▸ **Problem requirements**:
Omit the pictures and print exactly the lines of the listing below, starting at the first and ending at the line containing "Image resolution: width=406, height=2576.".

▸ **Input material**:
────

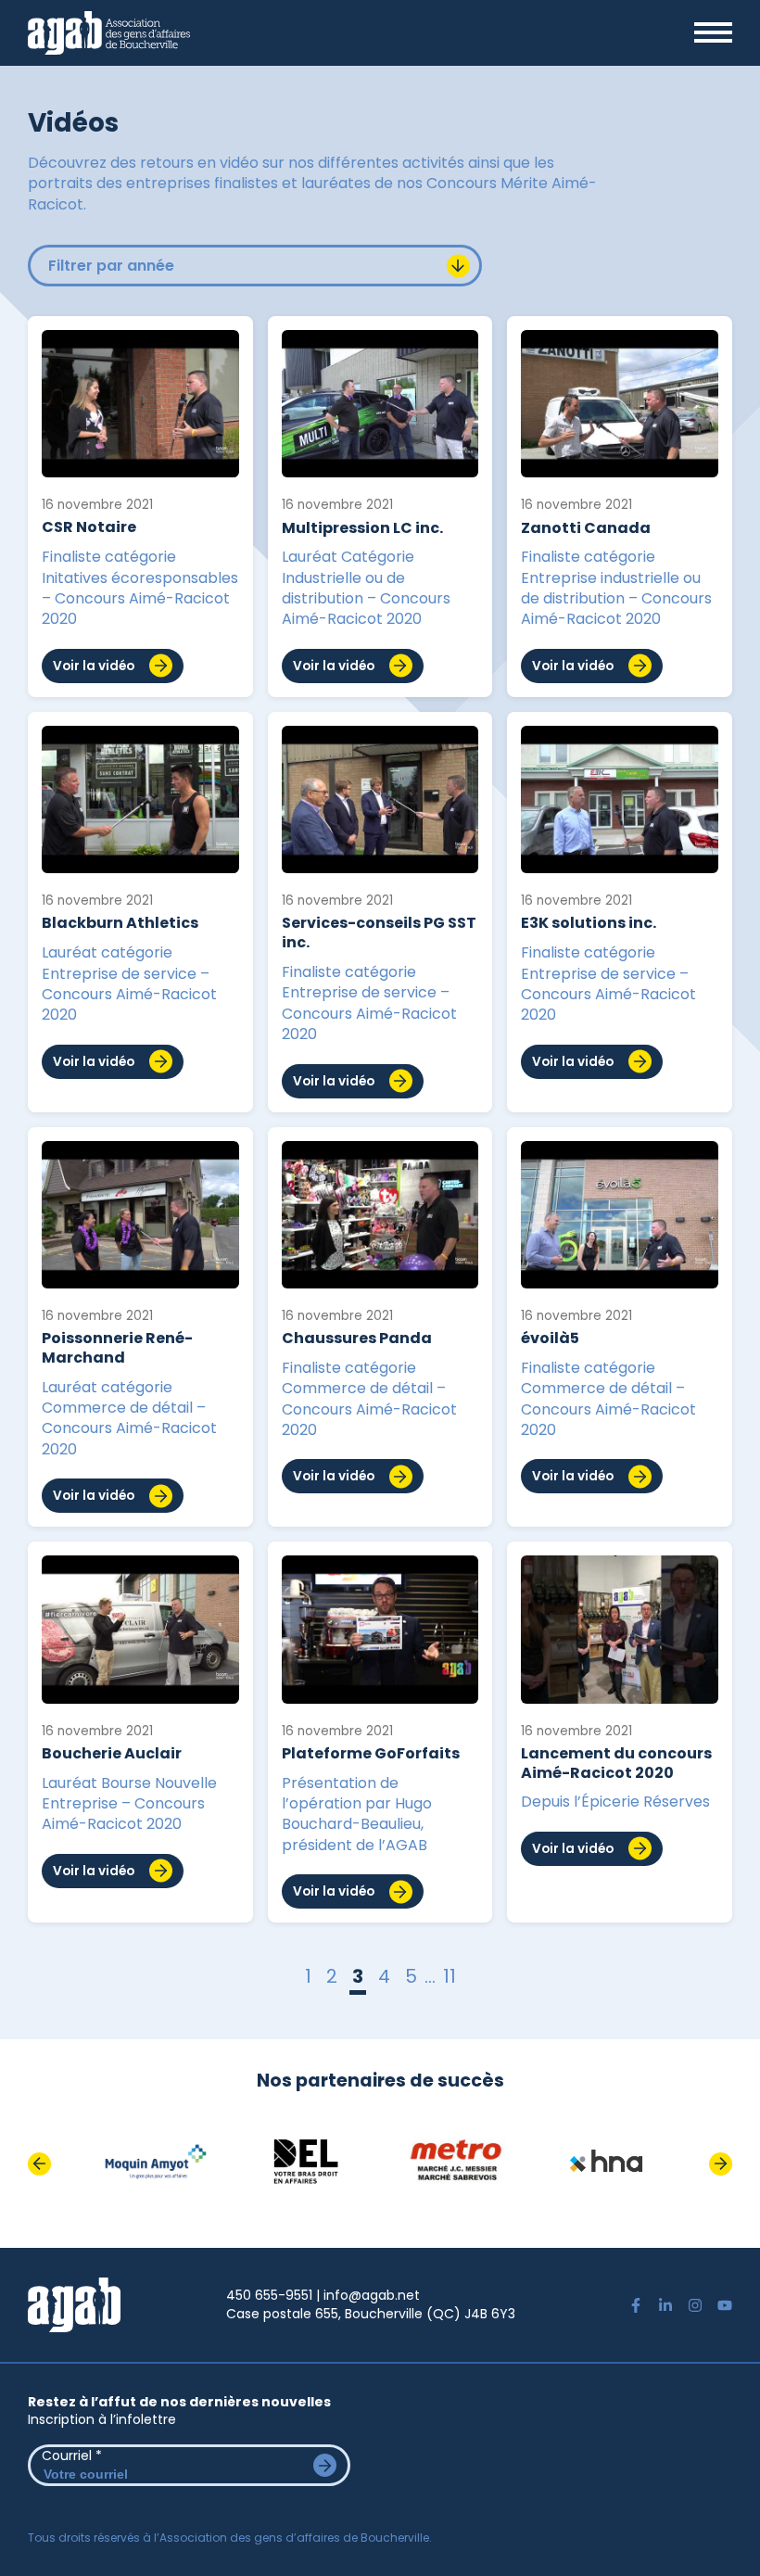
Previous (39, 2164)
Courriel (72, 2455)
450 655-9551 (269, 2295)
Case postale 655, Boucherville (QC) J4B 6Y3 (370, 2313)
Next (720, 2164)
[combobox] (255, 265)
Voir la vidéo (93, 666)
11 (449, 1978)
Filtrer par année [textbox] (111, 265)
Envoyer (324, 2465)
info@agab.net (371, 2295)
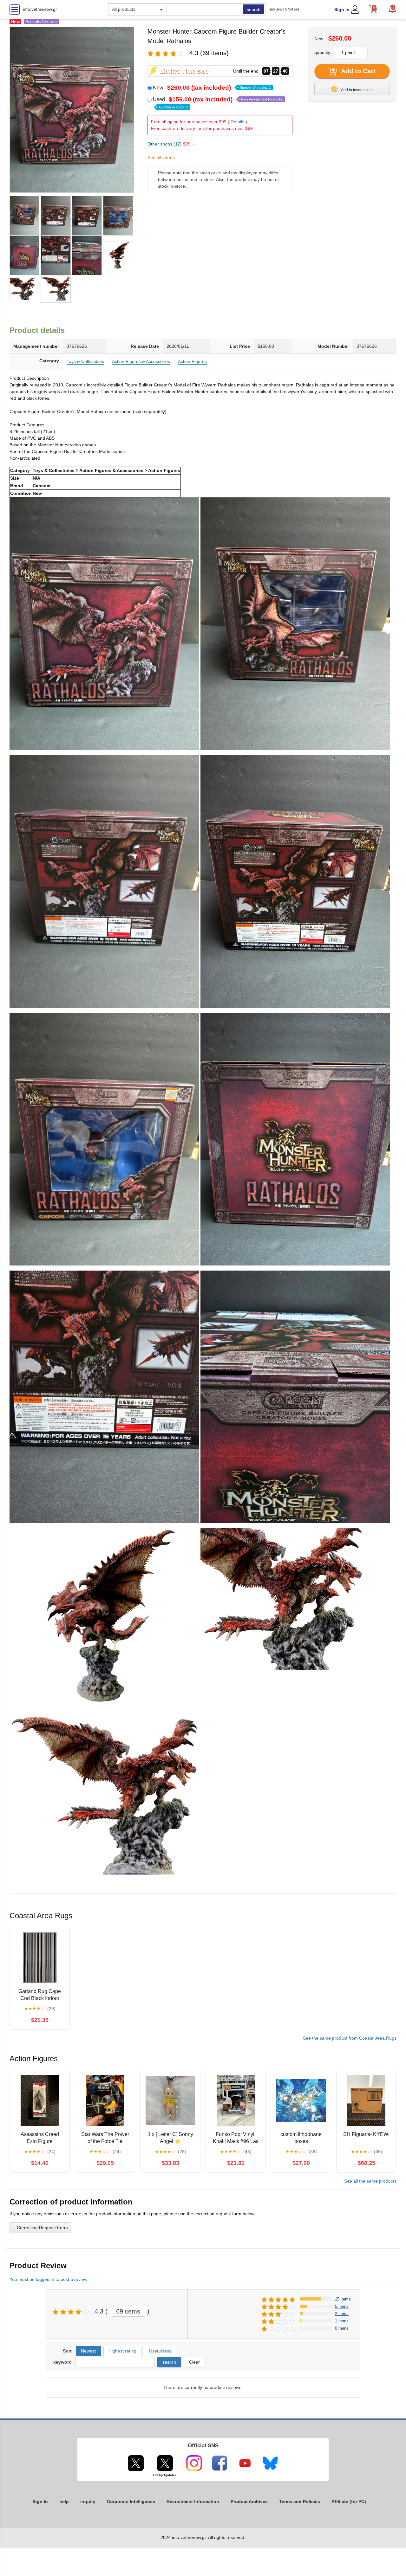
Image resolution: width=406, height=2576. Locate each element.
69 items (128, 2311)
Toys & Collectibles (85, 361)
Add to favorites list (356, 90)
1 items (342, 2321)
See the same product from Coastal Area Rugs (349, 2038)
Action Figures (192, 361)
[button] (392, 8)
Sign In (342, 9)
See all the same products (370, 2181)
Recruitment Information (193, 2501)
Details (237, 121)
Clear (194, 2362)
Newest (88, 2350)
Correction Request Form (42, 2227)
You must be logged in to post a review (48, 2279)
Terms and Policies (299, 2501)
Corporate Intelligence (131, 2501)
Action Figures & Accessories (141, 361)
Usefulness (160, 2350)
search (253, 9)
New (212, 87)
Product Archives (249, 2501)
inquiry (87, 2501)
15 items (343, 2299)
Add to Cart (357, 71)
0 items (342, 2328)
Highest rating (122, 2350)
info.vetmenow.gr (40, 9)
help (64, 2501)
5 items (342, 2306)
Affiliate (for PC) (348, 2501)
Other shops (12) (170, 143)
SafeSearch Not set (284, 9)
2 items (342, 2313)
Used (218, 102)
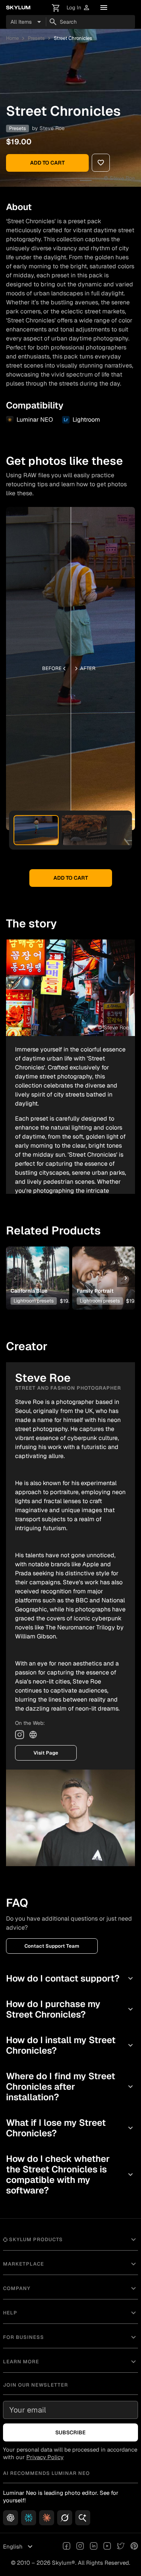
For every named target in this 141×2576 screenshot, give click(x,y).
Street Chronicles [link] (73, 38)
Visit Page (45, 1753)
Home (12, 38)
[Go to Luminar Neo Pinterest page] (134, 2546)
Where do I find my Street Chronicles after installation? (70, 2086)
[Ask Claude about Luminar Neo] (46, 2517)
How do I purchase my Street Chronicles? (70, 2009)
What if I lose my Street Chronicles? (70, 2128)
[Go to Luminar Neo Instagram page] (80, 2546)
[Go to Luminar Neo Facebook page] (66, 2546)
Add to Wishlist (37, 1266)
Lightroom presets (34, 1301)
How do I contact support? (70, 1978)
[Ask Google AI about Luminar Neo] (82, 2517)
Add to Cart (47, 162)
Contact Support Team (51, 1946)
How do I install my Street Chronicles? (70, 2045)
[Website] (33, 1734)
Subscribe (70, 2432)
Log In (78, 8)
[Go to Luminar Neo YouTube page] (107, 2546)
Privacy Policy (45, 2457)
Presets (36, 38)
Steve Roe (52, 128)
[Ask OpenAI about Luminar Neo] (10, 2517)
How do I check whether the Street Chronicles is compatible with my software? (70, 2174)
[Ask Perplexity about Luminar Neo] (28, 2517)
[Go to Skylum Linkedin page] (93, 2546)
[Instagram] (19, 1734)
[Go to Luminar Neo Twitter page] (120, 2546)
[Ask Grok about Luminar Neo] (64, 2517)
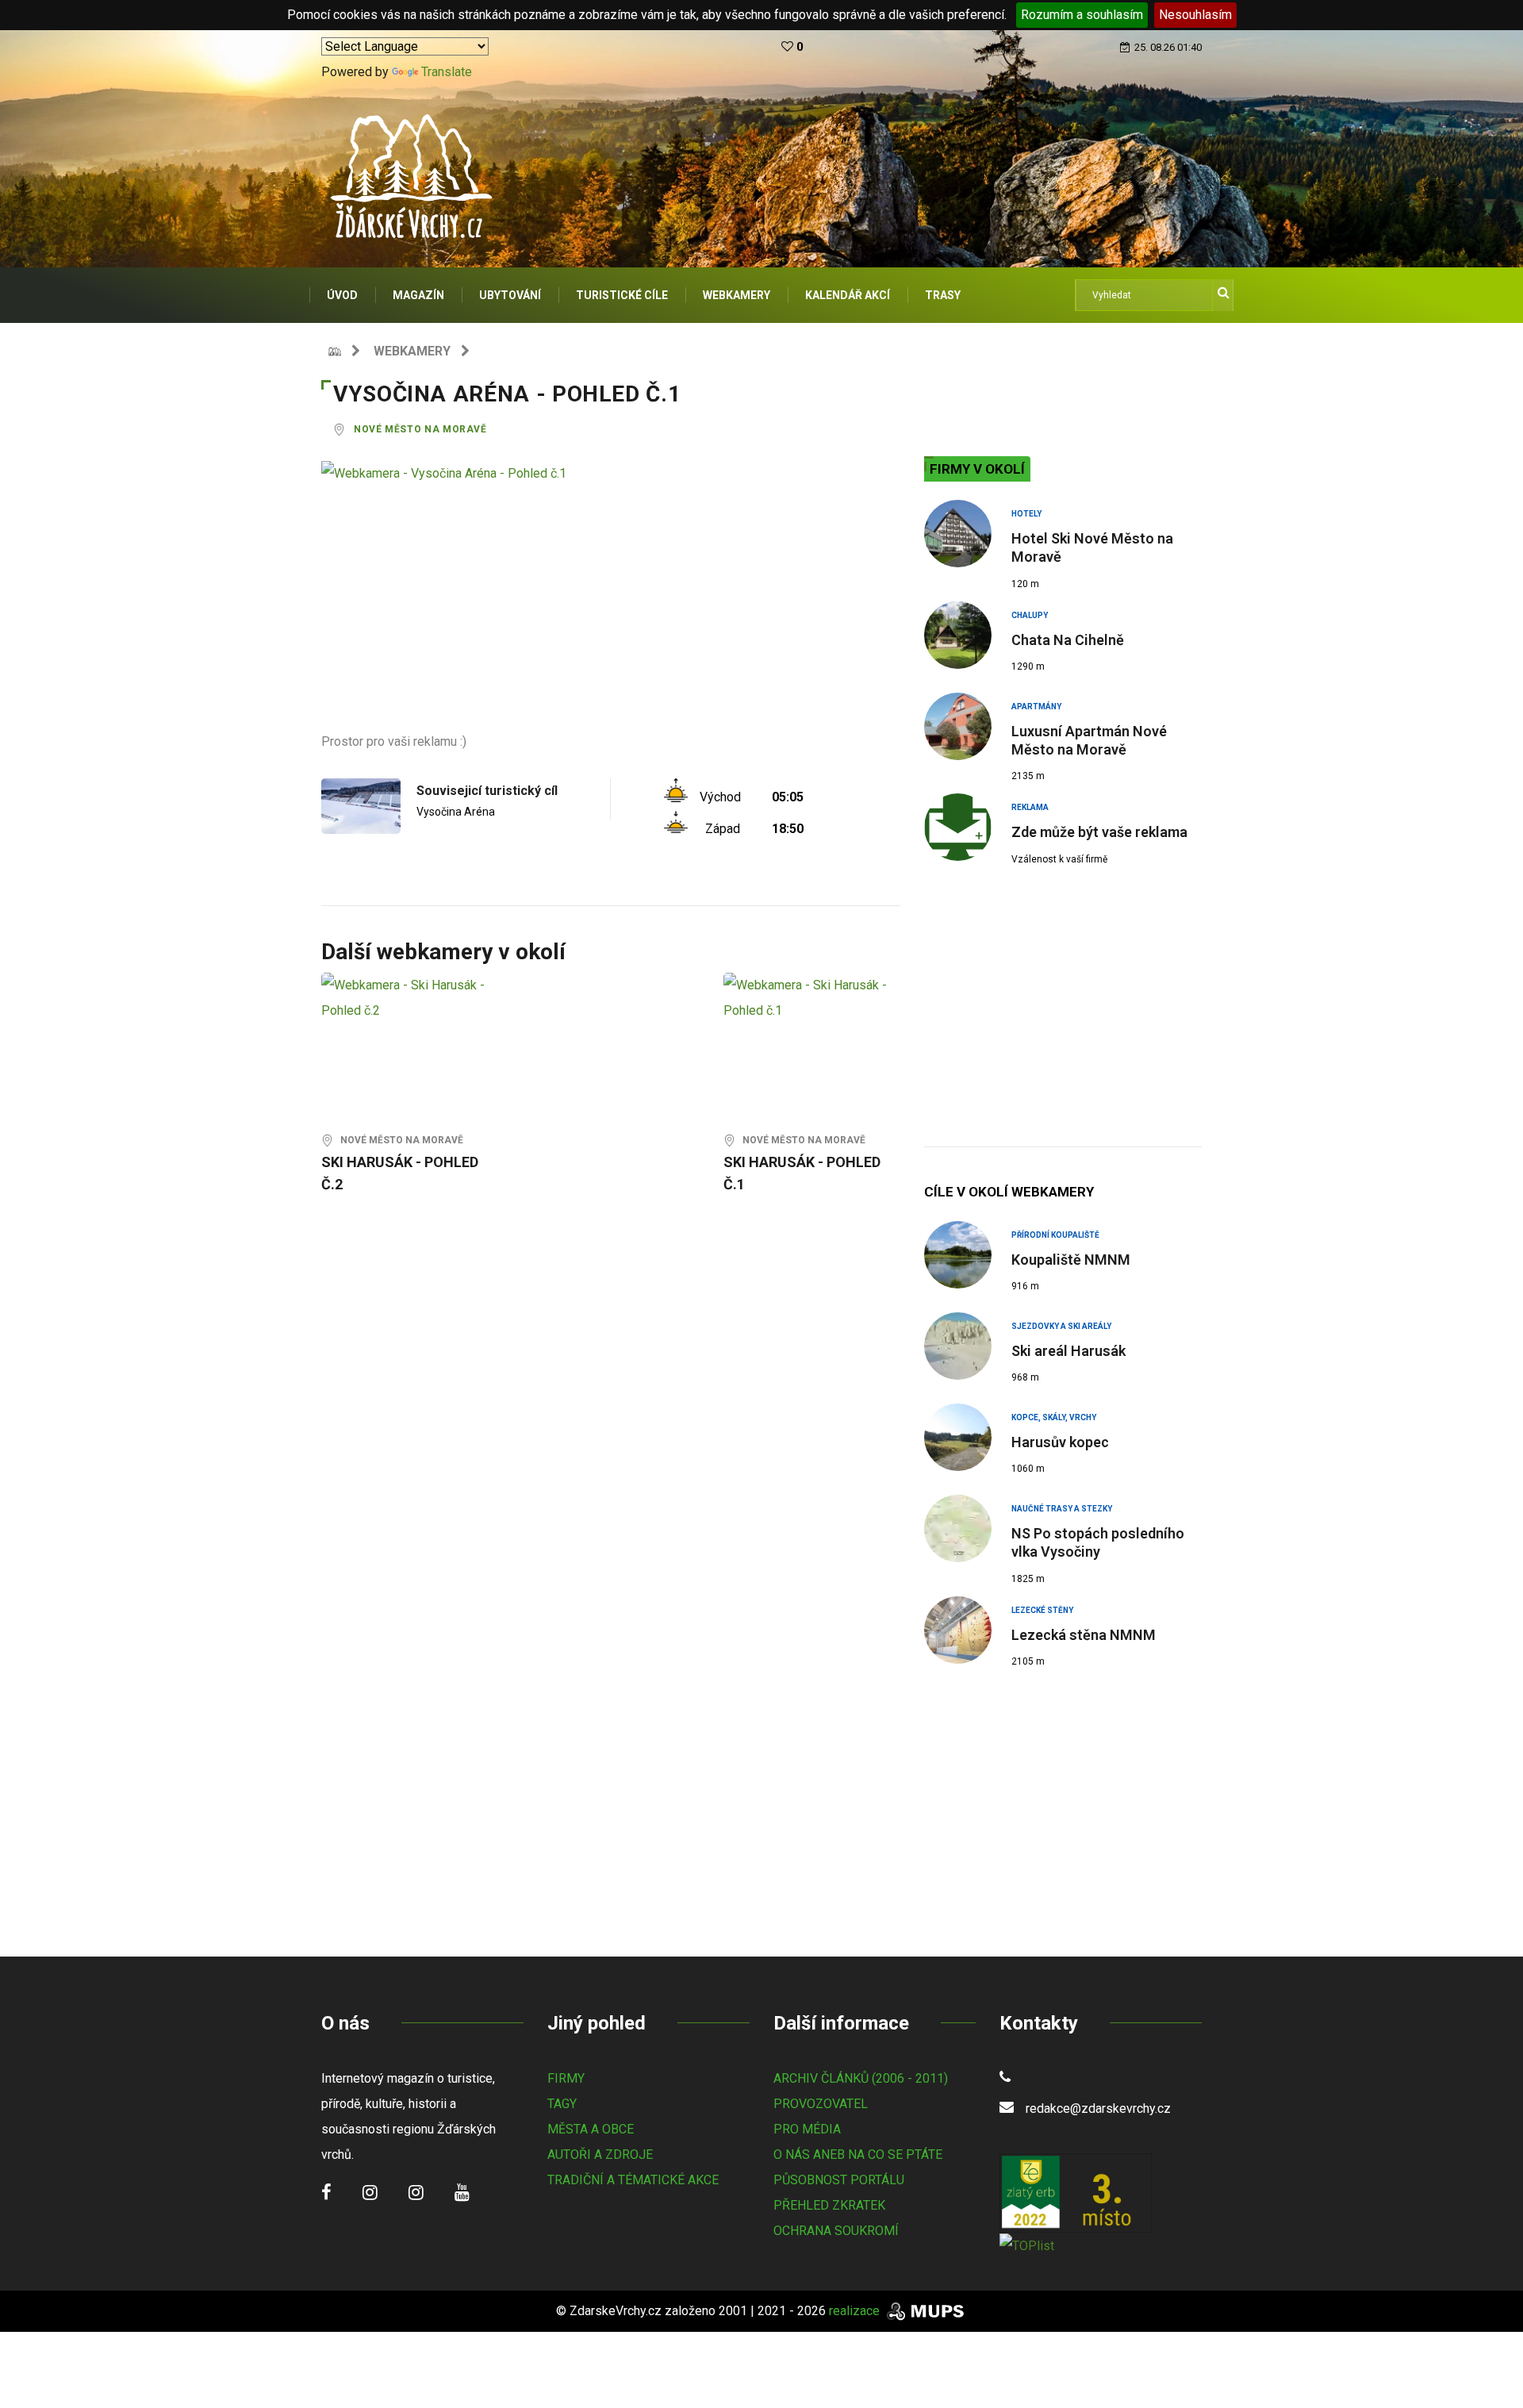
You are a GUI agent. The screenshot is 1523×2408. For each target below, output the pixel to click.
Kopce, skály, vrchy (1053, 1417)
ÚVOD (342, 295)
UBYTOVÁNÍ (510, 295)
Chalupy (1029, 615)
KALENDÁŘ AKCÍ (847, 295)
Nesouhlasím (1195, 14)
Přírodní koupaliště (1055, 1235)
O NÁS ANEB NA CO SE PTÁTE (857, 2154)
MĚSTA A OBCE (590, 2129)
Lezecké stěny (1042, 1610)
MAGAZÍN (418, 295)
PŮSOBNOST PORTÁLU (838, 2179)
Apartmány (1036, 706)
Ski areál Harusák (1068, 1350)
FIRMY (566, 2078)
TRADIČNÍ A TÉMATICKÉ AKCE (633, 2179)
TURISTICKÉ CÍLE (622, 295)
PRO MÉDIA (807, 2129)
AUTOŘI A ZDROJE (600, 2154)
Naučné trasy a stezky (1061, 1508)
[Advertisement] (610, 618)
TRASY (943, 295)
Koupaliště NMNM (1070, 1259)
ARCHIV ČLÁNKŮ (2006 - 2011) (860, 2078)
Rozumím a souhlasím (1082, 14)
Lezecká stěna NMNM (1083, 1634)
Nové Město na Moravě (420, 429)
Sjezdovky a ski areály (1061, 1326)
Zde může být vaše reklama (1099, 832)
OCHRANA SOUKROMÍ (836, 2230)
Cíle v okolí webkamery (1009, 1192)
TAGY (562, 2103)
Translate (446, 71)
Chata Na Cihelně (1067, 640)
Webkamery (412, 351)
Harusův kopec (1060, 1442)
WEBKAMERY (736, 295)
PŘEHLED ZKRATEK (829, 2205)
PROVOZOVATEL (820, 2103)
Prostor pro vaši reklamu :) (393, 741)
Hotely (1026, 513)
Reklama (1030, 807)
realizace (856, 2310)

────

▸ **Result**:
Previous (39, 2164)
Courriel (72, 2455)
450 655-9551 (269, 2295)
Case postale 655, Boucherville (QC) J4B 6Y3 (370, 2313)
Next (720, 2164)
[combobox] (255, 265)
Voir la vidéo (93, 666)
11 (449, 1978)
Filtrer par année [textbox] (111, 265)
Envoyer (324, 2465)
info@agab.net (371, 2295)
Image resolution: width=406, height=2576. Locate each element.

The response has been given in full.